> **EXERCISE DETAILS**:
Copy the records below exactly, but leave out any picture they contain.

> **MATERIAL TO PROCESS**:
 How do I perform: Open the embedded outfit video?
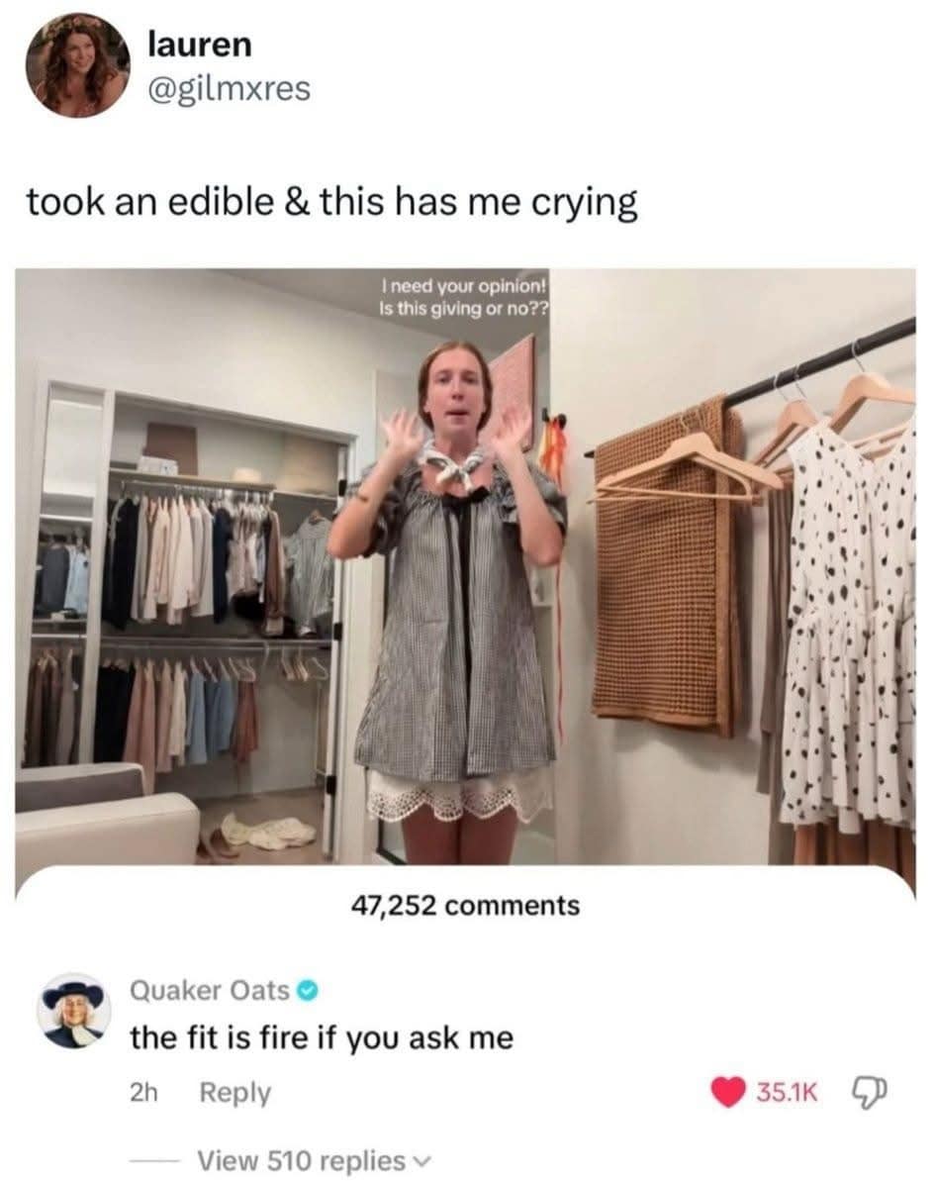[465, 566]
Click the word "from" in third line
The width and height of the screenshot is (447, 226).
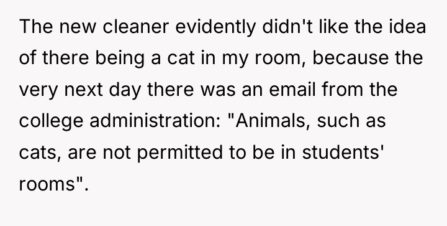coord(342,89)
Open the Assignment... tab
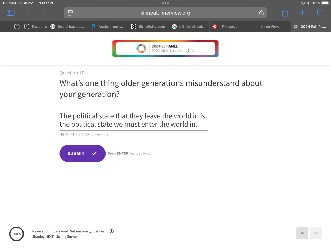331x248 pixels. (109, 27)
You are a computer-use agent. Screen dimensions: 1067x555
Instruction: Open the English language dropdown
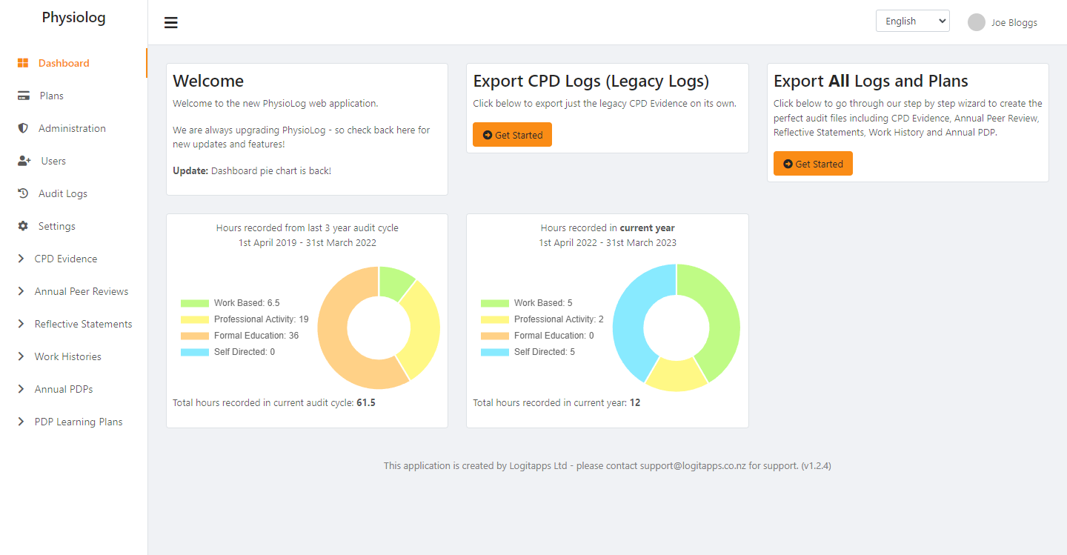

> **ANSWER TO THE EXERCISE**:
 How do I perform: Open the embedded outfit video?
[465, 566]
Click the word "from" in third line
The width and height of the screenshot is (447, 226).
coord(342,89)
Open the Assignment... tab
331x248 pixels. (109, 27)
You are a computer-use agent. Screen dimensions: 1067x555
Instruction: Open the English language dropdown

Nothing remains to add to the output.